Design, synthesis of novel substituted imidazole derivatives: Cytotoxicity and molecular docking studies

A novel series of 5-(2-chlorophenyl)-4-(3,4-dimethoxyphenyl)-2-(substituted phenyl)-1H-imidazole derivatives 3(a-m) were synthesized by one pot synthesis of diketone, aldehyde and ammonium acetate. The structures of novel compounds were established by interpretation of IR, ¹H NMR, ¹³C NMR and Mass spectral data. Evaluated their invitro anticancer activity against human cervical cancer HeLa cell line by MTT assay using Cisplatin as standard reference drug.
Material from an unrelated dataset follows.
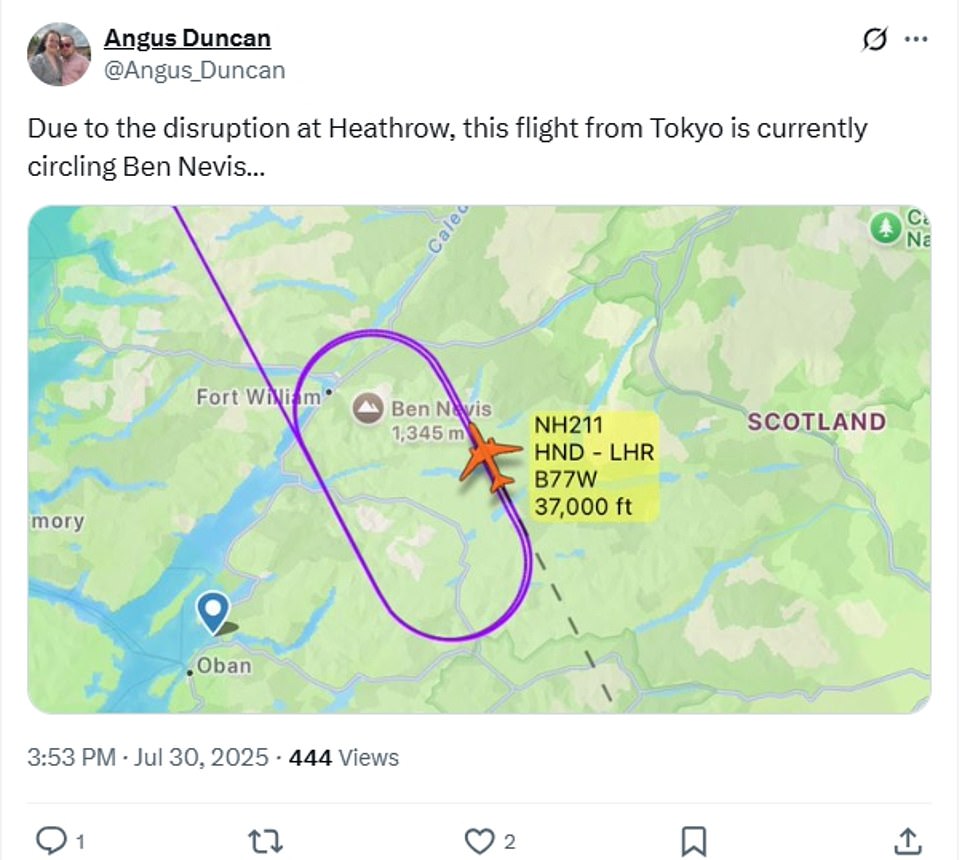Click the yellow NH211 flight info label
The width and height of the screenshot is (962, 860).
(593, 465)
Compounds 3e (R₃ = 4-cyanophenoxy), 3c (R₃ = 2-nitrophenoxy) and 3 g (R₂ = 4-nitrophenoxy & R₃ = methoxy) exhibited outstanding activity against the HeLa cell line with IC₅₀ value of 2.7 ± 0.4351 μM, 4.824 ± 0.8869 μM and 6.877 ± 0.6042 μM respectively, compared to Cisplatin IC₅₀ value of 7.06 ± 0.36 μM. Molecular docking simulations were performed against the crystal epidermal growth factor receptor ensued the best docking scores and thought-provoking binding interactions compared to co-crystalized ligand Erlotinib.